Cordero underwent Tommy John surgery on March 18, 2021. The surgery was performed by Dr. James Andrews. Cordero missed the entire 2021 season recovering from the surgery; he was placed on the 60-day injured list on March 21. On November 5, Cordero was outrighted off of the 40-man roster and elected free agency.

=== New York Yankees ===
On December 16, 2021, Cordero signed a minor league deal with the New York Yankees. He had a 2.09 ERA in 38 2/3 innings for the Scranton/Wilkes-Barre RailRiders in 2022. On November 10, 2022, the Yankees added Cordero to their 40-man roster.

Cordero made the Yankees' Opening Day roster for the 2023 season.
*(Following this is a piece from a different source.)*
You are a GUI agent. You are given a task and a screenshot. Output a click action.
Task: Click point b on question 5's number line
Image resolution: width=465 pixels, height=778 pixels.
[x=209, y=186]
On July 5, MLB suspended Cordero for the remainder of the season for violating the league's policy against domestic violence. In 31 appearances for the Yankees, he posted a 3.86 ERA with 34 strikeouts across 32 2/3 innings of work. Following the season on November 2, Cordero was removed from the 40–man roster and sent outright to Triple–A Scranton. He elected free agency on November 6.

===Chiba Lotte Marines===
On December 6, 2023, Cordero signed with the Chiba Lotte Marines of Nippon Professional Baseball. He made 5 appearances for Lotte in 2024, struggling to an 0–1 record and 7.20 ERA with one strikeout across five innings of work. Cordero became a free agent following the season.

===Toros de Tijuana===
On March 13, 2025, Cordero signed with the Toros de Tijuana of the Mexican League. In 20 appearances for Tijuana, Cordero posted a 2–2 record and 4.00 ERA with 15 strikeouts and six saves over 18 innings of work.

===Caliente de Durango===
On June 2, 2025, Cordero was traded to the Caliente de Durango of the Mexican League in exchange for Tyler Duffey. In 12 appearances for Durango, Cordero logged a 2–0 record and 9.00 ERA with 14 strikeouts over 12 innings of relief.

===Olmecas de Tabasco===
On July 2, 2025, Cordero was traded to the Olmecas de Tabasco of the Mexican League in exchange for Rubén Tejada. In 12 games 12 innings of relief he went 0–0 with a 2.25 ERA and 7 strikeouts.

==Pitching style==
Cordero is known for a fastball that sits in the high 90s, can hit 100 mph, and has been clocked as fast as 104 mph. He also throws a slider and an occasional curveball. Throughout his career, scouts have noted Cordero's struggles to command his power pitches.